Harvey from the beginning has all been about action and then thinking. He "makes his own luck" and likes to think that most of the things he is doing is right. Just to see it all crumble before him is enough to break him. At least that is how I look at it.
Sorry for the delayed response - I wanted to refer to TLH to pick up some specific points but then I realized that I lent it to a friend and she hasn't returned it yet. (I still have her entire collection of Transmetropolitan, so I guess we're even...) So I'll have to go on memory.

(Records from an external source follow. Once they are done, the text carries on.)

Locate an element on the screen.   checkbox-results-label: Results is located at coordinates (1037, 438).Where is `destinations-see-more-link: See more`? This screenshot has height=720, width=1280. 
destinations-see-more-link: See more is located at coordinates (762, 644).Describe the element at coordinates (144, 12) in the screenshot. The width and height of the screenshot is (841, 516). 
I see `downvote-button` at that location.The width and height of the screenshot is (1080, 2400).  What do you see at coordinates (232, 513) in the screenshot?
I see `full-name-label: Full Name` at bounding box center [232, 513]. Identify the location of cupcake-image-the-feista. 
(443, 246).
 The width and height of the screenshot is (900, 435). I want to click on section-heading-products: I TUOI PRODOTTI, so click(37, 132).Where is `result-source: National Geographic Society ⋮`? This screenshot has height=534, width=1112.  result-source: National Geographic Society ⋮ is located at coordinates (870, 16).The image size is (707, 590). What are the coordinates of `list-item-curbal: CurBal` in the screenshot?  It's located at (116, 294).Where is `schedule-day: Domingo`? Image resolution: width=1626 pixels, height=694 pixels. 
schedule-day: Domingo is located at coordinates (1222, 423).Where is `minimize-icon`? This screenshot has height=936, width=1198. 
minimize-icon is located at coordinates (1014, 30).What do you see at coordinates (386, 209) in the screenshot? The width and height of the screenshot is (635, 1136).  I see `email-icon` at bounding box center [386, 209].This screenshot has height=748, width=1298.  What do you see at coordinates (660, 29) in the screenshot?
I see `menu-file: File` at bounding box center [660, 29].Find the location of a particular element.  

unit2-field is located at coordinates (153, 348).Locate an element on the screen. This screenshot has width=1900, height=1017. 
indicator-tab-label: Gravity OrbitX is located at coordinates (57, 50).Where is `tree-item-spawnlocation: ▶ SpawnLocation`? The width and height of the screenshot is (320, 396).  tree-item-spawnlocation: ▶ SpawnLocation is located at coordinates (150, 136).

What makes Dent's shift in TLH more convincing for me is that despite his drive for legal justice, we can see how easily he COULD snap if given the opportunity. ("Two bullets to the head. Couldn't have happened to a nicer guy.") The worst he gets in TDK is torturing Schiff, but he did it for love of Rachel (always the out for a good guy) and we discover later that he wasn't going to kill him anyway. He doesn't truly wish death upon anyone, until his actual snapping point, at which he goes bad completely and suddenly.
Also, even after Dent turns in TLH, you can still see a glimmer of former Dent in Two-Face. One of the most powerful panels in the story, to me, is when Two-Face has a gun aimed at Batman point-blank. Batman reminds Dent of his wife Gilda, and a glimmer of recognition crosses Dent's face. Batman then says, "Give me the gun, Harvey," and Dent refuses. Not by shooting him point-blank, but by hitting him in the face with it. ("Nice try.") Dent acknowledges how far he's fallen, and he refuses to regret it.
I did like the white knight/dark knight contrast, although I felt more for Bruce in that. You can sense how much he really wants Dent to succeed.
I said it before and I'll say it again: I wish TDK had been split into two movies. There was enough material there!